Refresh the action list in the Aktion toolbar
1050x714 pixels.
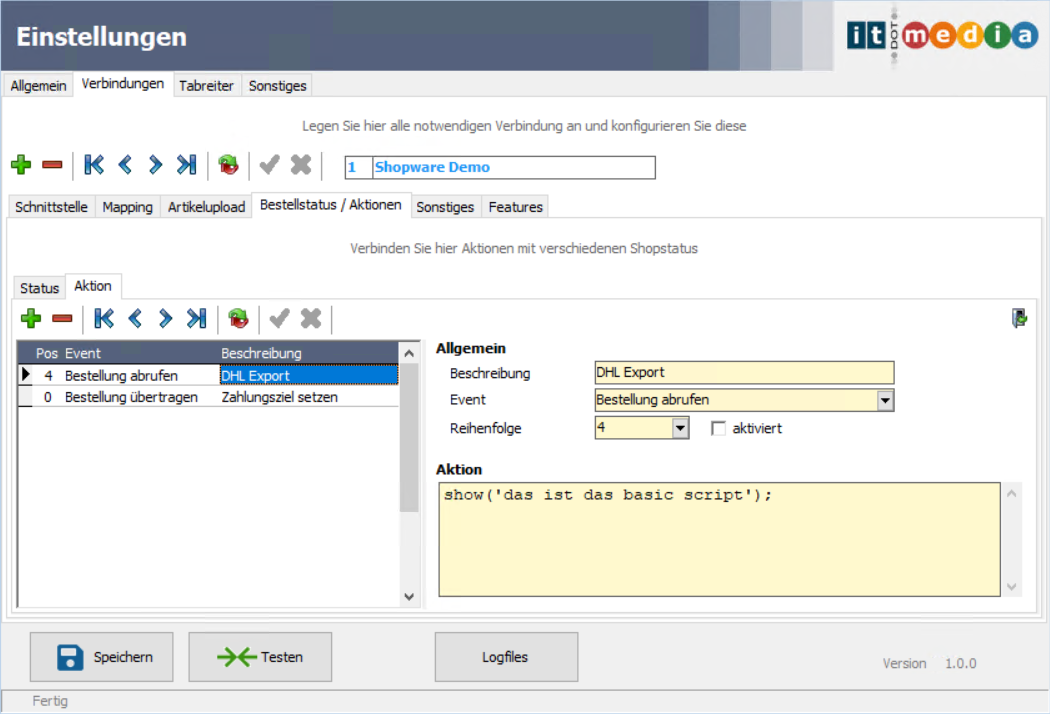[238, 319]
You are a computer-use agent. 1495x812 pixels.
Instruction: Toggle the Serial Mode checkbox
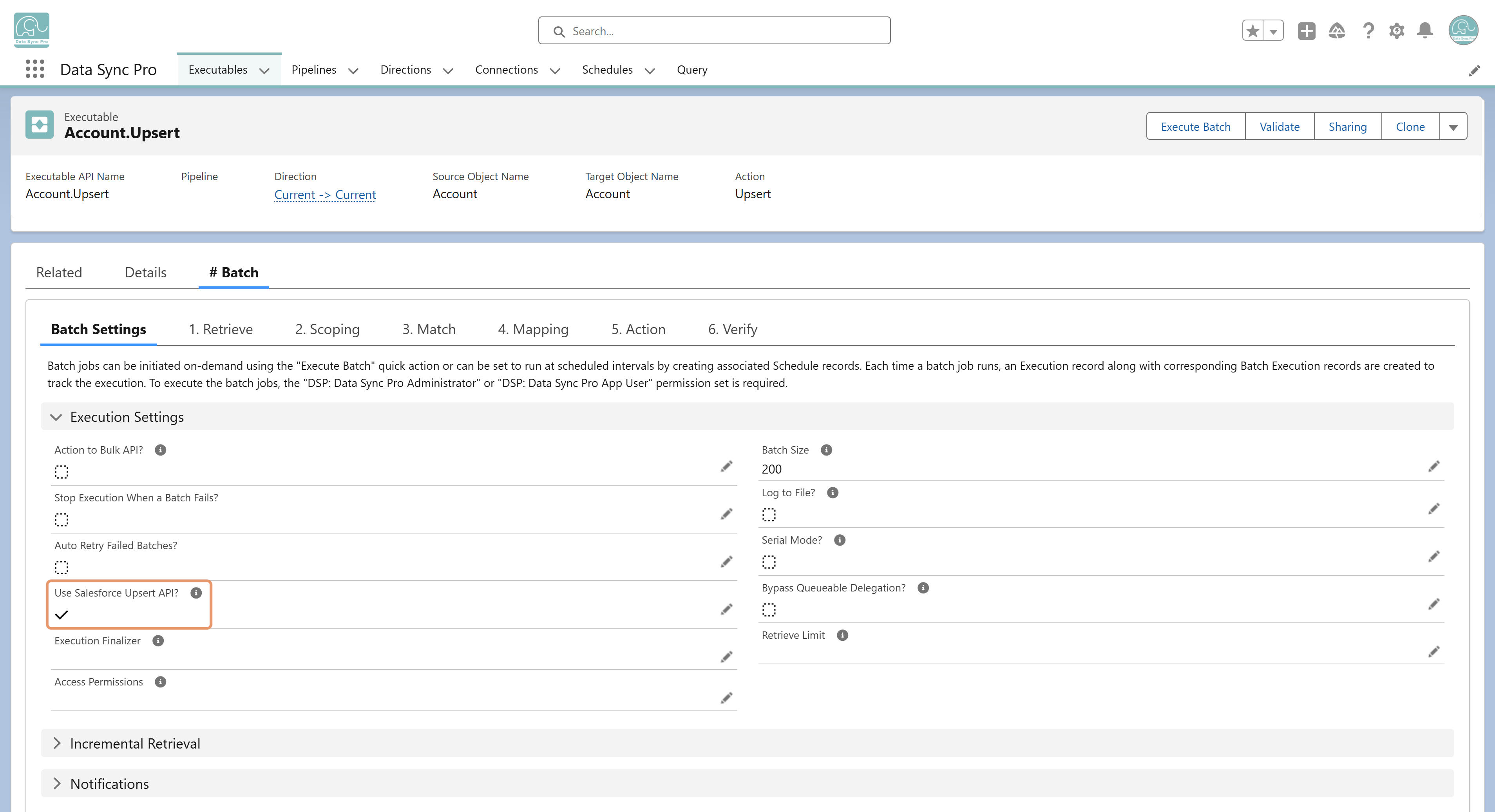pos(769,562)
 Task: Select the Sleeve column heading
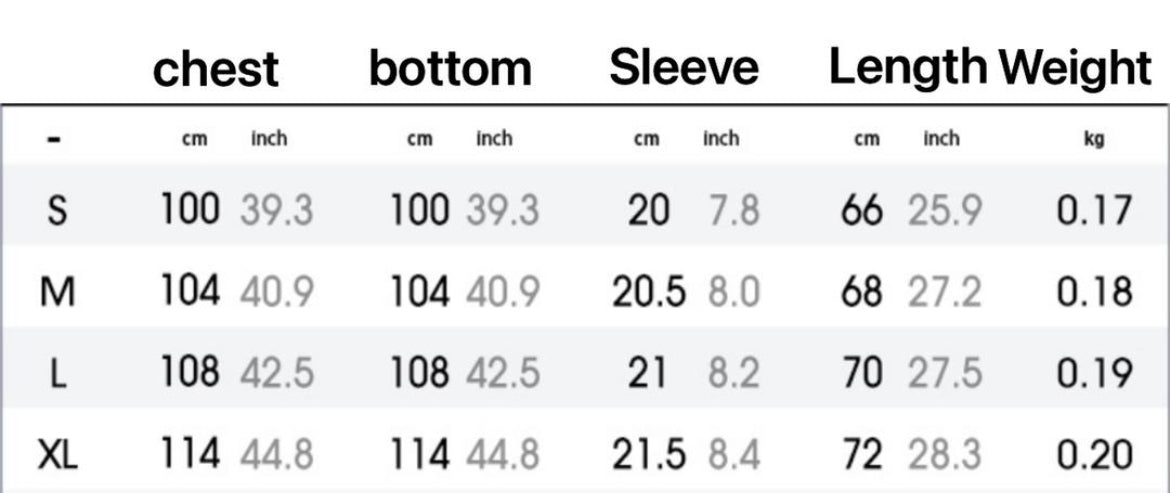click(684, 68)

_ _ _ _

WHAT YOU WILL DO:
The range to copy runs from the line with "You are a computer-use" to the last line of the entries, both included; copy it exactly and leave out the pictures.

EXERCISE RESULT:
You are a computer-use agent. 1495x812 pixels.
Instruction: Toggle the Serial Mode checkbox
pos(769,562)
 Task: Select the Sleeve column heading
click(684, 68)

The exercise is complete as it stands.